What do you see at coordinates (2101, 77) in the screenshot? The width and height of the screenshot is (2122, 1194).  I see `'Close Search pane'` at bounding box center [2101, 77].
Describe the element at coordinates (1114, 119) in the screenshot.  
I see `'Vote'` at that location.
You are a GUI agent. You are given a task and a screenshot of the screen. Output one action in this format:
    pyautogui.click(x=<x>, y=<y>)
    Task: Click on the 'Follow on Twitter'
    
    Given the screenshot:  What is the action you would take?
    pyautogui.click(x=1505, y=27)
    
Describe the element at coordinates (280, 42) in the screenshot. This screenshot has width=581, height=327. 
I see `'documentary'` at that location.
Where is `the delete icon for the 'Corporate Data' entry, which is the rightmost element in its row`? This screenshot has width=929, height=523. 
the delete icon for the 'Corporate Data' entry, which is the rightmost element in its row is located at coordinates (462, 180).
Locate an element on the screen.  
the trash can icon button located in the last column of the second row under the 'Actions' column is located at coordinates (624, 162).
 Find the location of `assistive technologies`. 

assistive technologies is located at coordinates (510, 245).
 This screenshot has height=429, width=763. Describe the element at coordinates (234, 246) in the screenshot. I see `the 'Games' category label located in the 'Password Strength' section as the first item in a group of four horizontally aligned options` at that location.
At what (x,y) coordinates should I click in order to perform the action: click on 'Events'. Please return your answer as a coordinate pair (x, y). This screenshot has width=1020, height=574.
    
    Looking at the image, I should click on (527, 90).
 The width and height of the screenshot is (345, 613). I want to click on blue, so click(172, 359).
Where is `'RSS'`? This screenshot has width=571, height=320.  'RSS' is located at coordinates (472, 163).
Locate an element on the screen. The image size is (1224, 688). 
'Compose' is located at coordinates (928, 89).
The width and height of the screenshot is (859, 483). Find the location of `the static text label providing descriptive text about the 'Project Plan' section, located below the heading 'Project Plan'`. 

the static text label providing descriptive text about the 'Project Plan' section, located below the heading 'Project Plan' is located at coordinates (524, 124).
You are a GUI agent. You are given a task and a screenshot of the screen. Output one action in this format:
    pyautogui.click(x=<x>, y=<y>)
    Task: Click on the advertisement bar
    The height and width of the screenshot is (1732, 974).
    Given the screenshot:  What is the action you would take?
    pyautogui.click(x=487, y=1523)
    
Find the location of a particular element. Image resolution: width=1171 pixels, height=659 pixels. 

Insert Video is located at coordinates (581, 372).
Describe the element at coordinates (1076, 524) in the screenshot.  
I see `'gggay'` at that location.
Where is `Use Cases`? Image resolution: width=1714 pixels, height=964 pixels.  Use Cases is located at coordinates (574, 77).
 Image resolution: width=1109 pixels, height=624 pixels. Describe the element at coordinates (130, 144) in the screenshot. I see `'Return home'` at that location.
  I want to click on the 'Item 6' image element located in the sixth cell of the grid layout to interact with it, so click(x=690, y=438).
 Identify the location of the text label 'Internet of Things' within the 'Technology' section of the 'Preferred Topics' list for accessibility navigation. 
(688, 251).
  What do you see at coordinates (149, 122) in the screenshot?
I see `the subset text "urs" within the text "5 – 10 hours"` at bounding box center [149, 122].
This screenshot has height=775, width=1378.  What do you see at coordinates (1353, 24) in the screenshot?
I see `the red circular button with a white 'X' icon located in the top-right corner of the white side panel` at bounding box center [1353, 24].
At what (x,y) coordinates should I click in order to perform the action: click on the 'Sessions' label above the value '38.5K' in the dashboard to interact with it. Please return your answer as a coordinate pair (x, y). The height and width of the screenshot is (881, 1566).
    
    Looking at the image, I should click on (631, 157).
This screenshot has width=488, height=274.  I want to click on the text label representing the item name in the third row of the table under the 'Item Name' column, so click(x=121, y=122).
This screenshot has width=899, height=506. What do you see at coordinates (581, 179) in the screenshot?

• [Problem]:
Copy these lines word for word, from start to end.

• [Response for this exercise]:
What do you see at coordinates (2101, 77) in the screenshot? The width and height of the screenshot is (2122, 1194).  I see `'Close Search pane'` at bounding box center [2101, 77].
Describe the element at coordinates (1114, 119) in the screenshot.  
I see `'Vote'` at that location.
You are a GUI agent. You are given a task and a screenshot of the screen. Output one action in this format:
    pyautogui.click(x=<x>, y=<y>)
    Task: Click on the 'Follow on Twitter'
    
    Given the screenshot:  What is the action you would take?
    pyautogui.click(x=1505, y=27)
    
Describe the element at coordinates (280, 42) in the screenshot. This screenshot has width=581, height=327. 
I see `'documentary'` at that location.
Where is `the delete icon for the 'Corporate Data' entry, which is the rightmost element in its row`? This screenshot has width=929, height=523. 
the delete icon for the 'Corporate Data' entry, which is the rightmost element in its row is located at coordinates (462, 180).
Locate an element on the screen.  
the trash can icon button located in the last column of the second row under the 'Actions' column is located at coordinates (624, 162).
 Find the location of `assistive technologies`. 

assistive technologies is located at coordinates (510, 245).
 This screenshot has height=429, width=763. Describe the element at coordinates (234, 246) in the screenshot. I see `the 'Games' category label located in the 'Password Strength' section as the first item in a group of four horizontally aligned options` at that location.
At what (x,y) coordinates should I click in order to perform the action: click on 'Events'. Please return your answer as a coordinate pair (x, y). This screenshot has width=1020, height=574.
    
    Looking at the image, I should click on (527, 90).
 The width and height of the screenshot is (345, 613). I want to click on blue, so click(172, 359).
Where is `'RSS'`? This screenshot has width=571, height=320.  'RSS' is located at coordinates (472, 163).
Locate an element on the screen. The image size is (1224, 688). 
'Compose' is located at coordinates (928, 89).
The width and height of the screenshot is (859, 483). Find the location of `the static text label providing descriptive text about the 'Project Plan' section, located below the heading 'Project Plan'`. 

the static text label providing descriptive text about the 'Project Plan' section, located below the heading 'Project Plan' is located at coordinates (524, 124).
You are a GUI agent. You are given a task and a screenshot of the screen. Output one action in this format:
    pyautogui.click(x=<x>, y=<y>)
    Task: Click on the advertisement bar
    The height and width of the screenshot is (1732, 974).
    Given the screenshot:  What is the action you would take?
    pyautogui.click(x=487, y=1523)
    
Find the location of a particular element. Image resolution: width=1171 pixels, height=659 pixels. 

Insert Video is located at coordinates (581, 372).
Describe the element at coordinates (1076, 524) in the screenshot.  
I see `'gggay'` at that location.
Where is `Use Cases`? Image resolution: width=1714 pixels, height=964 pixels.  Use Cases is located at coordinates (574, 77).
 Image resolution: width=1109 pixels, height=624 pixels. Describe the element at coordinates (130, 144) in the screenshot. I see `'Return home'` at that location.
  I want to click on the 'Item 6' image element located in the sixth cell of the grid layout to interact with it, so click(x=690, y=438).
 Identify the location of the text label 'Internet of Things' within the 'Technology' section of the 'Preferred Topics' list for accessibility navigation. 
(688, 251).
  What do you see at coordinates (149, 122) in the screenshot?
I see `the subset text "urs" within the text "5 – 10 hours"` at bounding box center [149, 122].
This screenshot has height=775, width=1378.  What do you see at coordinates (1353, 24) in the screenshot?
I see `the red circular button with a white 'X' icon located in the top-right corner of the white side panel` at bounding box center [1353, 24].
At what (x,y) coordinates should I click in order to perform the action: click on the 'Sessions' label above the value '38.5K' in the dashboard to interact with it. Please return your answer as a coordinate pair (x, y). The height and width of the screenshot is (881, 1566).
    
    Looking at the image, I should click on (631, 157).
This screenshot has width=488, height=274.  I want to click on the text label representing the item name in the third row of the table under the 'Item Name' column, so click(x=121, y=122).
This screenshot has width=899, height=506. What do you see at coordinates (581, 179) in the screenshot?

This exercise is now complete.